[2] Епифания называют «ростовским иноком».
[3]Франческо Петрарка, перевод В.Левика.
[4] Перевод И.Шкляревского.
========== 1368. ==========
А начался год тревожно. На небе явилась хвостатая звезда, и люди крестились, с опаской взглядывая вверх. Хищная красота неведомой звезды завораживала, и не зря ведь говорили старые люди, что такое не часто бывает к добру. Но юный Владимир Андреевич, впервые ведущий полки, молниеносным ударом отбил у литовцев Ржеву, потерянную еще при Иване Красном. Копейная звезда висела над Русью, и теперь-то московляне точно знали, что сияющее острие нацелено в их врагов.
***
Князь Дмитрий весь извелся к тому часу, когда его наконец пустили к роженице. Он бегом кинулся к Дуне и в первый миг перепугался до жути, прежде чем по ровному дыханию жены понял, что та просто спит.
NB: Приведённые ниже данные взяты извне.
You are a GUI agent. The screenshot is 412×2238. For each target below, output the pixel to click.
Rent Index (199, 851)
- А вот и наш княжич, - щебетала повитуха, - и как на батюшку-то похож!
Дмитрий с опаской взял в руки невесомый сверточек.
- А чего он такой… маленький?
- Нешто это маленький! Четверть пуда!
У младеня было крохотное красное личико и носик пуговкой. И невероятно маленькие черные реснички. Митрий стоял весь растерянный от умиления, от нежности и гордости.
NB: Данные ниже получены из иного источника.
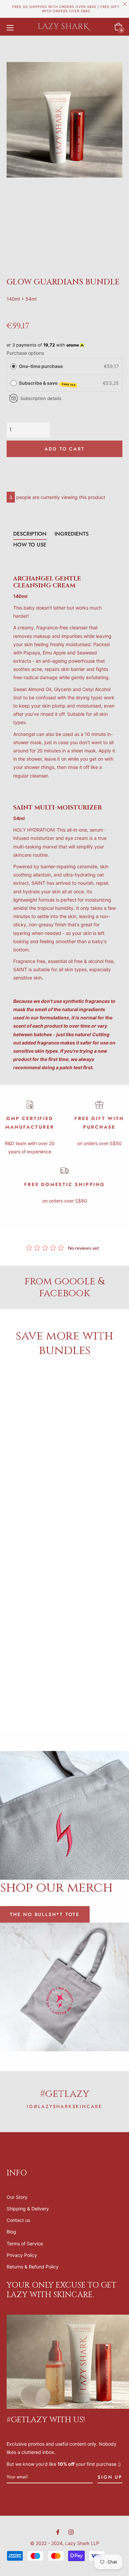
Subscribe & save (47, 383)
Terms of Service (25, 2243)
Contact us (18, 2220)
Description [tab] (30, 534)
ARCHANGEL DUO (33, 1450)
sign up (110, 2477)
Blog (11, 2231)
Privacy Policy (22, 2255)
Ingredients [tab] (72, 534)
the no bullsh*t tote (45, 1914)
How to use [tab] (29, 544)
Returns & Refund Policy (33, 2266)
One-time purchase (41, 366)
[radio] (14, 366)
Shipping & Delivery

- Данилушкой назовем! – выговорил он наконец.
- Так Данилов день еще не скоро, - оспорила бабка.
Великий князь строго возразил:
- Не по дню, а по прадеду!
***
Василий ничего не предпринимал еще и потому, что не мог. Он и прежде чувствовал себя не слишком хорошо, а потеря Твери и спешное бегство добили его окончательно. На Святки Кашинский князь слег и больше уже не поднимался.
Он составил духовную грамоту, оставил весь свой удел сыну Михаилу (младшего, Василия, уже не было в живых), с выделением части на прожиток «до живота» княгине Елене Ивановне, наказал сыну: «Держись Москвы, а Твери не ищи под Михайлой», - принял схиму и тихо умер в солнечный апрельский день, когда за окном оглушительно чирикали ошалевшие от весны воробьи.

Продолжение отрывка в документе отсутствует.